With the NHL draft behind us, attention across the hockey world has turned to July 1st, when unrestricted free agents will be free to sign with the team that will give them the best shot at winning a cup the highest bidder, and fans of all franchises pray that their GM doesn’t screw anything up for a superstar to vault them into contender status. And while every deal signed will be scrutinized from a million different angles to determine whether or not a team paid fair money, most of this discussion will end up conflating the ideas of value (will Martin St. Louis still be putting up 20+ goals at age 42?) and price (should the Bruins, err Flames, really pay Dougie Hamilton $5.5MM per year?).

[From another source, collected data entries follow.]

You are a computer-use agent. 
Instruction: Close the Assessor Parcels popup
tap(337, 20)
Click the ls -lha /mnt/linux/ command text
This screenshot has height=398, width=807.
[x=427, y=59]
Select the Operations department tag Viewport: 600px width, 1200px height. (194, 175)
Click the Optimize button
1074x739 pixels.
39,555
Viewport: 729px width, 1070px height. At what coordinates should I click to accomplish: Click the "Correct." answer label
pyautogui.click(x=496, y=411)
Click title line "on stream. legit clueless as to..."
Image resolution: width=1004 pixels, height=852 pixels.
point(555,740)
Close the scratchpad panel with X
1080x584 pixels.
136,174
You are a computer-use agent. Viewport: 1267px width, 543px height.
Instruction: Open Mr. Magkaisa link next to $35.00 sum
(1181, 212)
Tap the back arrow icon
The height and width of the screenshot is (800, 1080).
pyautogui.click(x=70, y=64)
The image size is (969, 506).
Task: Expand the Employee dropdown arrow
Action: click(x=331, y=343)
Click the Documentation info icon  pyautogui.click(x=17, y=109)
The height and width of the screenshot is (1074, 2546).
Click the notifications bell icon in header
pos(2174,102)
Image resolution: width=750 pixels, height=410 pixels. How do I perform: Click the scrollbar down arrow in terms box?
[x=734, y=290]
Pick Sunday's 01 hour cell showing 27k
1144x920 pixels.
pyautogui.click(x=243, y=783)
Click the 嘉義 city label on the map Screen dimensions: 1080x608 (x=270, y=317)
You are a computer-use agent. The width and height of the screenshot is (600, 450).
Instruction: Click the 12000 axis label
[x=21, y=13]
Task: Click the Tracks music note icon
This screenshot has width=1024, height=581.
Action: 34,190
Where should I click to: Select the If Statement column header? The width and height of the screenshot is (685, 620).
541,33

This, unfortunately, is a rather large mistake, because what teams pay for a player and what that player is actually worth to a team are two critical yet extremely different questions. Worth (or value) is what a player adds to a team on the ice (in goals or wins), and must be measured based on a player’s total contribution (see, for example, WAR on Ice’s Wins Above Replacement, Hockey Reference’s Point Shares, or Hockey Prospectus’ Goals Versus Threshold). Price, on the other hand, is simply what a team is willing to pay for a player, in contract dollars or cap hit. While ideally these numbers would align, the reality is that teams often value observed historical results more than they should. Teams tend to pay for basic counting stats while ignoring other potentially useful indicators of future success (such as general shot generation or prevention) or contextual factors (such as quality of teammates).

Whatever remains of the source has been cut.